<<<<

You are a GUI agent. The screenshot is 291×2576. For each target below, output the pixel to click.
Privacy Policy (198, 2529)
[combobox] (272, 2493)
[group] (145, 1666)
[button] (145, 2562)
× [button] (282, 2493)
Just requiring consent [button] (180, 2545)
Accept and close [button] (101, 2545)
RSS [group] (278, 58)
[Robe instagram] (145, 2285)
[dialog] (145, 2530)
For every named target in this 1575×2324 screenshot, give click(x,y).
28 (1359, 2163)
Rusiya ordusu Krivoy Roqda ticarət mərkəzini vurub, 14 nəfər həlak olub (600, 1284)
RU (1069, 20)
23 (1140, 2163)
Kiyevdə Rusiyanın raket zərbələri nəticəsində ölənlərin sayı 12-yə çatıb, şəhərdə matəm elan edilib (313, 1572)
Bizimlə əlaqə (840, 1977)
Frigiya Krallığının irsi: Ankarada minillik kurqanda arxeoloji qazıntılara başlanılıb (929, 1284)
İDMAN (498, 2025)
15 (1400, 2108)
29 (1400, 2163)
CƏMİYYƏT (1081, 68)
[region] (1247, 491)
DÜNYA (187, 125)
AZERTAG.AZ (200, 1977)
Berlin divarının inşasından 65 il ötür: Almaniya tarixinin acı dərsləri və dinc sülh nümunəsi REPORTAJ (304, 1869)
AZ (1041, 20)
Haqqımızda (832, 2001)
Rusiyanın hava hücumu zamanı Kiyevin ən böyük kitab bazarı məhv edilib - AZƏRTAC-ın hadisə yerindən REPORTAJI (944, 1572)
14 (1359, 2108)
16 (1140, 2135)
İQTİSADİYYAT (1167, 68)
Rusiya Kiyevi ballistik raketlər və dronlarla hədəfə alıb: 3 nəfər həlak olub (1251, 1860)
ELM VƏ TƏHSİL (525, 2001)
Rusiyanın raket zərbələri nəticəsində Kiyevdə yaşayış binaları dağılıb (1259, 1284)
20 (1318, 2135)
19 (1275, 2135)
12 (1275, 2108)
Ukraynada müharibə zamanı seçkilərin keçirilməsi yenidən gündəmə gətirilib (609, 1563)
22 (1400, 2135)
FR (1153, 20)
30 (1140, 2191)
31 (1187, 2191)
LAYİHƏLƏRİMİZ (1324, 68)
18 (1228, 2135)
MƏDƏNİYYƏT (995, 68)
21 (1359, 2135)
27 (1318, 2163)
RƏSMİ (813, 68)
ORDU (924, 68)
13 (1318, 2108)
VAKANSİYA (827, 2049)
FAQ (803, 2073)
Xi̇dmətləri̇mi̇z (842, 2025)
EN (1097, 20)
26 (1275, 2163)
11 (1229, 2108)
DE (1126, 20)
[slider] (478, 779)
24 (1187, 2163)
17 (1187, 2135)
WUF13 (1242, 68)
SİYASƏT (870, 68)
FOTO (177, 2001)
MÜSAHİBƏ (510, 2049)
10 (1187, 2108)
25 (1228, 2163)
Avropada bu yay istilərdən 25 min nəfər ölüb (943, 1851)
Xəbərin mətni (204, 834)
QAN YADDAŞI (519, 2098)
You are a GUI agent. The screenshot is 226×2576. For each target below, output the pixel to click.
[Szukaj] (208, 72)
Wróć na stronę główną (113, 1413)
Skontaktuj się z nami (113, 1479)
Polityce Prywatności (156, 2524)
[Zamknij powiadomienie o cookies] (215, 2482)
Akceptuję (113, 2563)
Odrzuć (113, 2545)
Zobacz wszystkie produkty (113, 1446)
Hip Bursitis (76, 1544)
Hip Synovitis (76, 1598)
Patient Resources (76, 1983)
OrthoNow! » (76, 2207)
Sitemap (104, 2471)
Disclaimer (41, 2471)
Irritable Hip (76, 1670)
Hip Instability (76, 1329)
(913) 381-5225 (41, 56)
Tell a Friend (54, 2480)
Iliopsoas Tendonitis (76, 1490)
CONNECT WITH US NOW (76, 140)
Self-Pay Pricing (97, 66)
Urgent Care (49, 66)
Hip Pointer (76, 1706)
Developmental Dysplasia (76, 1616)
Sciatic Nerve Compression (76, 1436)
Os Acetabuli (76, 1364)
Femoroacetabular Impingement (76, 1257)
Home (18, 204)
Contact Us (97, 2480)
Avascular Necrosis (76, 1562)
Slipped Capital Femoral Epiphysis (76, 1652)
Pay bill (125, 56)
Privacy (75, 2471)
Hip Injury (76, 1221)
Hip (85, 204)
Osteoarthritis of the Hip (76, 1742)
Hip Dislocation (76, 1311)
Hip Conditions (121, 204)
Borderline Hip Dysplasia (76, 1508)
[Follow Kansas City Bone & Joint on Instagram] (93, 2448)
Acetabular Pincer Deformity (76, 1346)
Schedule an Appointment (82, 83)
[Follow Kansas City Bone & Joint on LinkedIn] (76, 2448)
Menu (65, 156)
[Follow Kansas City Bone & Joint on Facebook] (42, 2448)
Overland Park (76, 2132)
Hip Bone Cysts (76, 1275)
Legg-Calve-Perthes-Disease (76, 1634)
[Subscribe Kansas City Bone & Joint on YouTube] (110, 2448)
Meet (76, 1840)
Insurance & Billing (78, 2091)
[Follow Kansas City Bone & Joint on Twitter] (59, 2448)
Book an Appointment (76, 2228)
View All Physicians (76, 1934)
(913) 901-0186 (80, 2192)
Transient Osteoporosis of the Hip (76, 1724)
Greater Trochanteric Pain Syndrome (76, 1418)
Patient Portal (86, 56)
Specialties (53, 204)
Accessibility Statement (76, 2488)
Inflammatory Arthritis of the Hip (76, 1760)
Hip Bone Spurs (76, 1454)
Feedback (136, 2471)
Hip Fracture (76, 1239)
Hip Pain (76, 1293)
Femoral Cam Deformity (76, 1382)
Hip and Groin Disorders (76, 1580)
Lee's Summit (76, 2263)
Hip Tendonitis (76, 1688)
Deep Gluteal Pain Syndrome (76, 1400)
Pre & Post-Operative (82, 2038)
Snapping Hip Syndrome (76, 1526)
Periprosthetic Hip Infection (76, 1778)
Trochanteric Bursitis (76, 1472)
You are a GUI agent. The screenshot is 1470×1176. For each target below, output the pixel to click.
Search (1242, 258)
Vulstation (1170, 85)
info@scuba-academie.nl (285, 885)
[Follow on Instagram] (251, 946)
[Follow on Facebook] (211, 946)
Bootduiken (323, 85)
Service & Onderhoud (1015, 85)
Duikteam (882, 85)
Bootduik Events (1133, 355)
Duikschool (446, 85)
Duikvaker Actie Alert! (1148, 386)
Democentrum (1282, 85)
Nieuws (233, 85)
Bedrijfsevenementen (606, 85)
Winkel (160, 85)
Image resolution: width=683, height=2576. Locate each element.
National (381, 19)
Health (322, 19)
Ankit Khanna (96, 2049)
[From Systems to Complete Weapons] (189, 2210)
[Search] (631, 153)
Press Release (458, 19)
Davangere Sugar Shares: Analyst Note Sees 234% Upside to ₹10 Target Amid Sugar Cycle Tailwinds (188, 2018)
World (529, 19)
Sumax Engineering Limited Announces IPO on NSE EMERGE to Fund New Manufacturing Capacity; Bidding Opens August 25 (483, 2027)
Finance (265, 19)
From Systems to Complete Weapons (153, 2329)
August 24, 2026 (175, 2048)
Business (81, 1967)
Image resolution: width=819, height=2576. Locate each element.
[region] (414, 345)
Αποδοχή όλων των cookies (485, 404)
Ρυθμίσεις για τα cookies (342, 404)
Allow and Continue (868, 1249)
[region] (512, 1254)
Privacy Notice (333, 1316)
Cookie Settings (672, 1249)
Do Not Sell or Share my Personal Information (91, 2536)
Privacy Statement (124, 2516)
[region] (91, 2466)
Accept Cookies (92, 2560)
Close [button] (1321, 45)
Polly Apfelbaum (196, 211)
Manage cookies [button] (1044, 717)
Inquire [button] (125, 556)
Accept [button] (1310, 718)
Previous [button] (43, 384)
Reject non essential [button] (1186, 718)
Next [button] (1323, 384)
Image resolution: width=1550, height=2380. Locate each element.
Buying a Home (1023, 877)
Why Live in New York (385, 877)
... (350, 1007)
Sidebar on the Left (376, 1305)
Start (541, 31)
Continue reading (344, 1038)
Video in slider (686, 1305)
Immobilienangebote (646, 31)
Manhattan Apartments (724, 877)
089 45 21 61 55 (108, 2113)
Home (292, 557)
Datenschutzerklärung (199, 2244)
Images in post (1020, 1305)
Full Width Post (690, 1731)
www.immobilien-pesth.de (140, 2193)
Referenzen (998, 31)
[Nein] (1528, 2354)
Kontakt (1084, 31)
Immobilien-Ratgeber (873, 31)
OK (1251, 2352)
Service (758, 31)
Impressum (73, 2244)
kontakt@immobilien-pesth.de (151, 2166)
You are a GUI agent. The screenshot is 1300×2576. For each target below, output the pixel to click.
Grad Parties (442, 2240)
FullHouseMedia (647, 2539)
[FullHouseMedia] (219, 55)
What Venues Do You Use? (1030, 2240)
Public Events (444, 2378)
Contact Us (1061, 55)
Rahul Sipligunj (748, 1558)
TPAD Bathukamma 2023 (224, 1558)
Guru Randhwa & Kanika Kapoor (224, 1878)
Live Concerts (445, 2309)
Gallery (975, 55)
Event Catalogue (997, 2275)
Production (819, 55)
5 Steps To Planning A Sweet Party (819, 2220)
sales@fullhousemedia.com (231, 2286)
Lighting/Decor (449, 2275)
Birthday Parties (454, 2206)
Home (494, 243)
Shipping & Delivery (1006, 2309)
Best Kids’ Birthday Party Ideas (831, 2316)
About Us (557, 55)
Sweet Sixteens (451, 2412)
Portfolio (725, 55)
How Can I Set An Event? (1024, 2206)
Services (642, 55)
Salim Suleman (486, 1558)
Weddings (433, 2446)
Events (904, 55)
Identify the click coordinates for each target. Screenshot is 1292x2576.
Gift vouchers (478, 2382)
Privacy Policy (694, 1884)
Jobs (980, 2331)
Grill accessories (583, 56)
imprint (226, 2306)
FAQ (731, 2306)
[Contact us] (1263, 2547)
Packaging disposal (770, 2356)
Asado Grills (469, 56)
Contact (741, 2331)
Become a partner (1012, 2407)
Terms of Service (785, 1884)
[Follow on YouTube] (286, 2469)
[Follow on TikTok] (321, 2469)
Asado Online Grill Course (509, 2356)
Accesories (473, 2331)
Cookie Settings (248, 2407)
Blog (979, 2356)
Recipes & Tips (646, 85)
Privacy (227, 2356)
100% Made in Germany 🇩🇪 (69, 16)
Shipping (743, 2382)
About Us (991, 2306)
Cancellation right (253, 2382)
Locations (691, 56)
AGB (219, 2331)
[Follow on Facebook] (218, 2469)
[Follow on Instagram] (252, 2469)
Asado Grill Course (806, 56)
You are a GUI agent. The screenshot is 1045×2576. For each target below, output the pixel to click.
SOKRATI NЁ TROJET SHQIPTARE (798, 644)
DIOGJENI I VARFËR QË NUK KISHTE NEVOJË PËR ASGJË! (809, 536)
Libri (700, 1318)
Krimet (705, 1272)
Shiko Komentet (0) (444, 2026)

>>>>

For each line in the data that contains the string "height", give a copy of that line.

Image resolution: width=683, height=2576. Locate each element.
Image resolution: width=819, height=2576. Locate each element.
Image resolution: width=1550, height=2380. Locate each element.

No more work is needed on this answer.